Prominent Russian political scientist and former Kremlin adviser Gleb Pavlovsky has died at age 71 following a serious illness, Simon Kordonsky, head of the local self-government department at Moscow’s Higher School of Economics, told the Vedomosti business daily Monday.
Pavlovsky had been an influential figure in Russian politics in the first decade of President Vladimir Putin’s rule, serving as Putin’s adviser and “political technologist” starting in 1996.
He was instrumental in the development of Russia’s “managed democracy” that saw Putin’s rivals marginalized, exiled or jailed.
He also played the role of a spin doctor, hosting a weekly political segment on state television in the mid-2000s.
But he was sacked from the presidential administration in 2011, reportedly for backing then-President Dmitry Medvedev’s re-election over Putin’s return to the presidency.
From then on, he would be a vocal critic of the Kremlin and known as one of the most eloquent voices on the machinations and intrigue taking place in the halls of power.
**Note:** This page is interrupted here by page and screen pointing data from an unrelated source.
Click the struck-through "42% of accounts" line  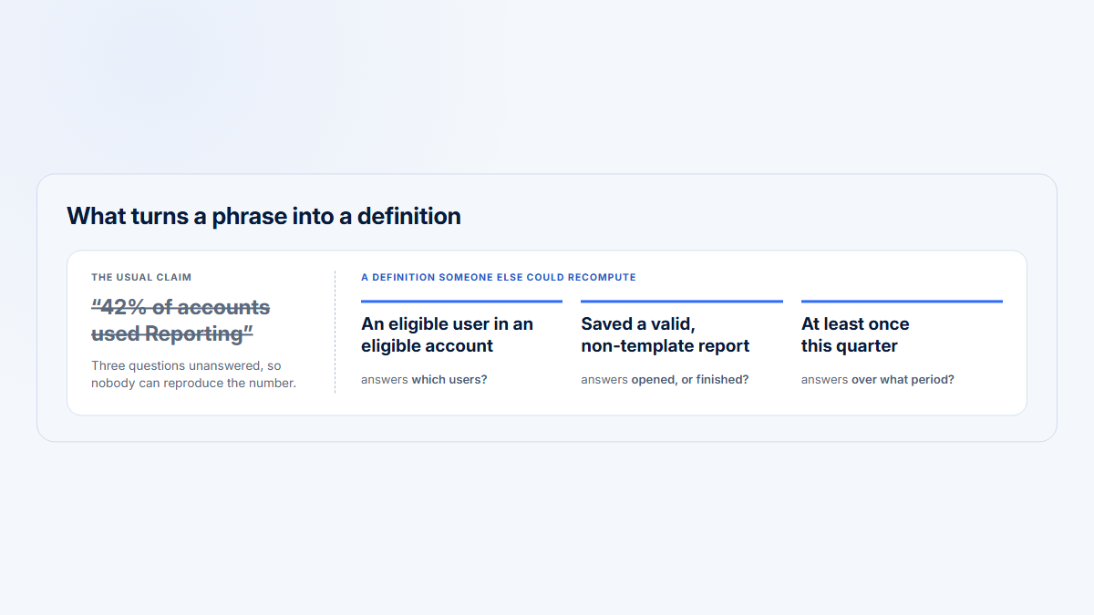pyautogui.click(x=181, y=307)
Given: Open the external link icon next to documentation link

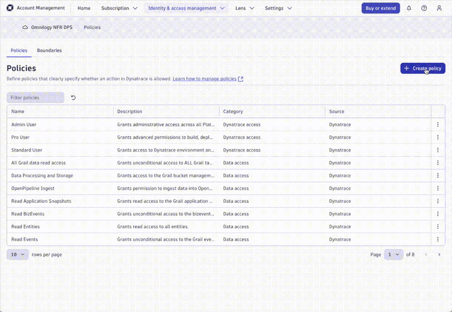Looking at the screenshot, I should click(x=240, y=78).
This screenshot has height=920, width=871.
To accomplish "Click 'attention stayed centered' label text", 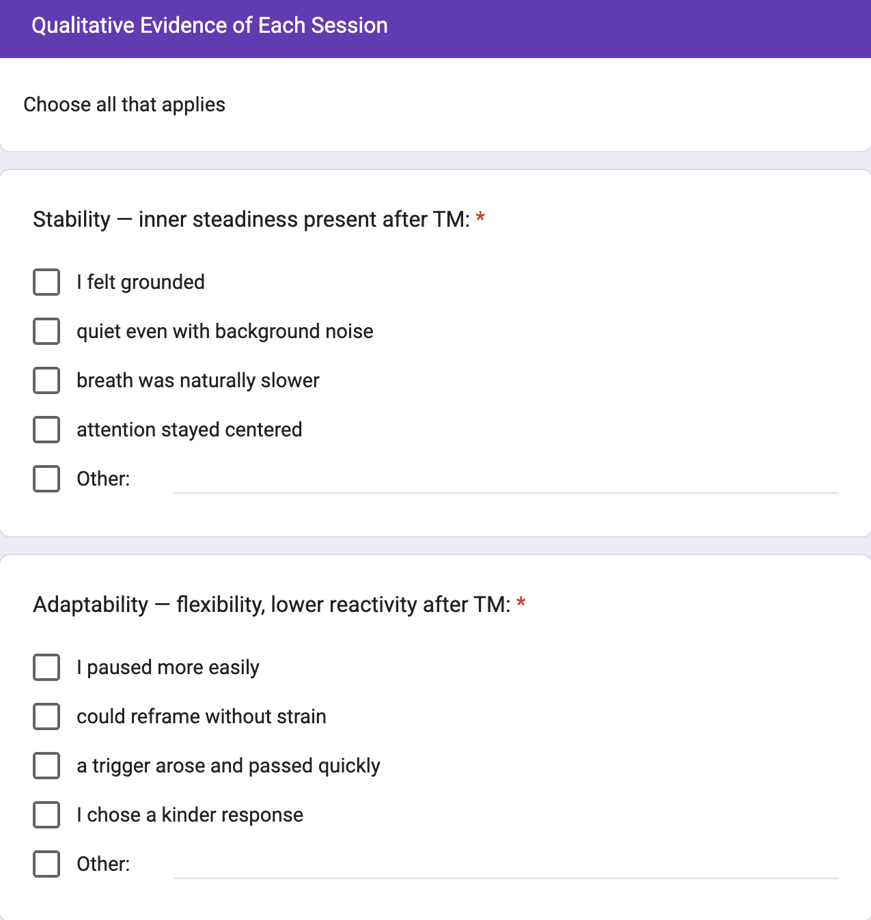I will point(189,430).
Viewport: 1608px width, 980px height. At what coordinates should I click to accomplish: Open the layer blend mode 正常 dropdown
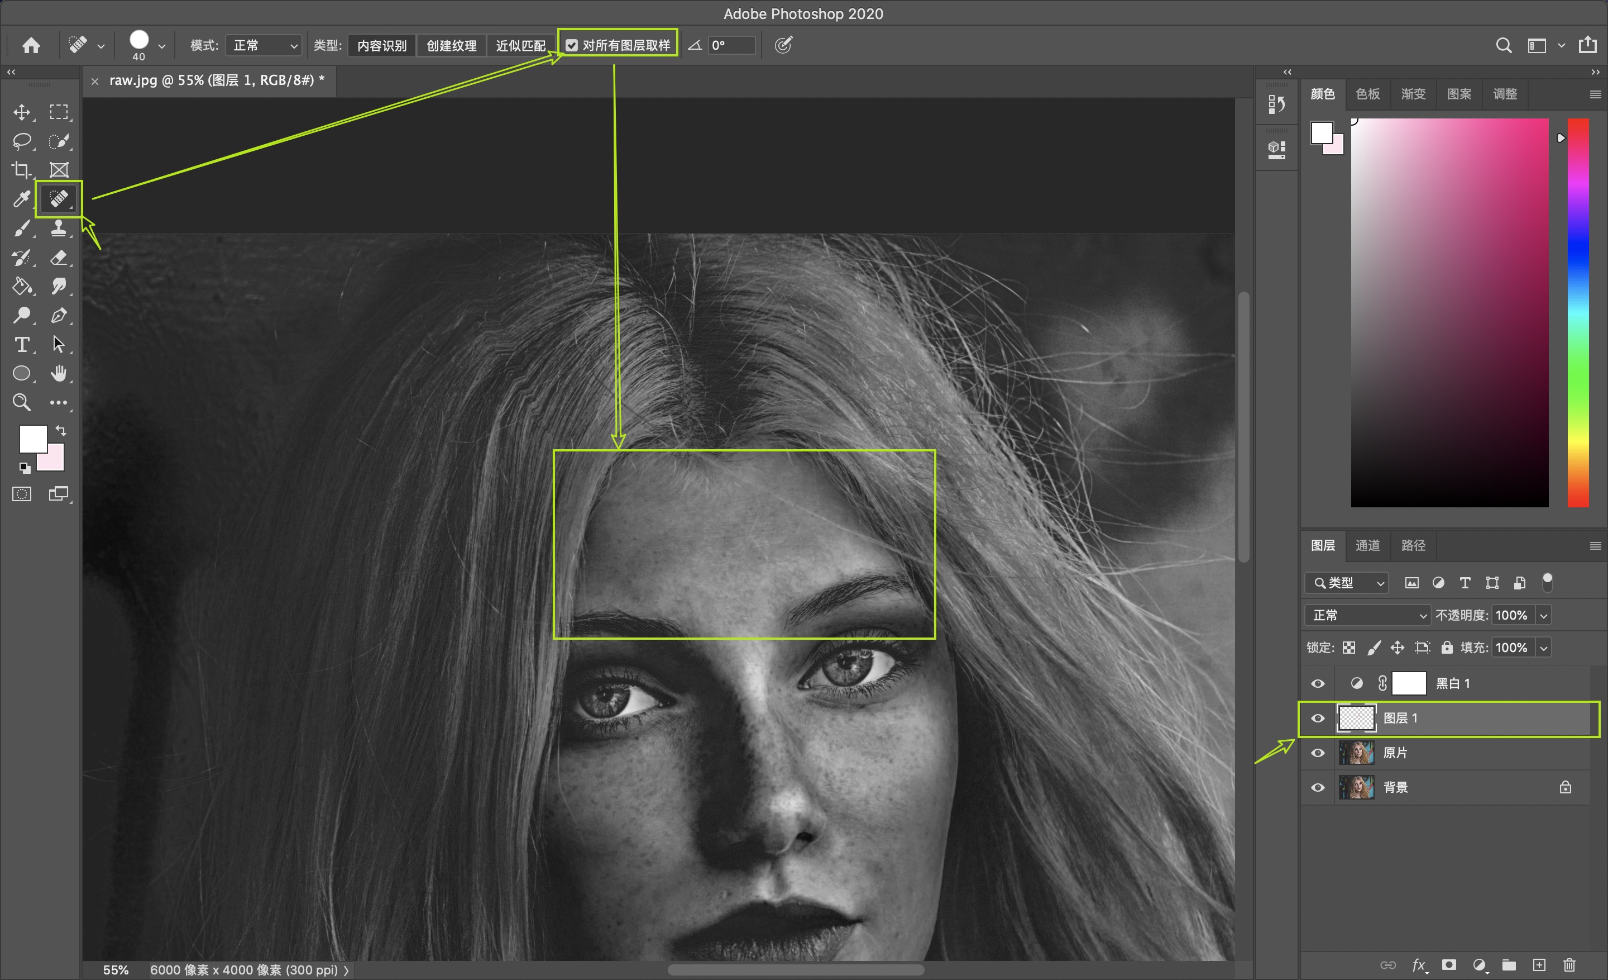[x=1367, y=615]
Following Putin’s invasion of Ukraine last February, Pavlovsky told the Financial Times: “Putin’s used to being lucky. That’s very dangerous for a gambler, because he starts believing fate is on his side. When you play Russian roulette, you feel that God is on your side until the shot rings out.”
Pavlovsky had contributed opinion pieces to The Moscow Times from 2015-2019.
Born in Soviet Odesa, Pavlovsky had been a dissident during the Soviet era, serving a sentence of internal exile in the northern republic of Komi in the 1980s.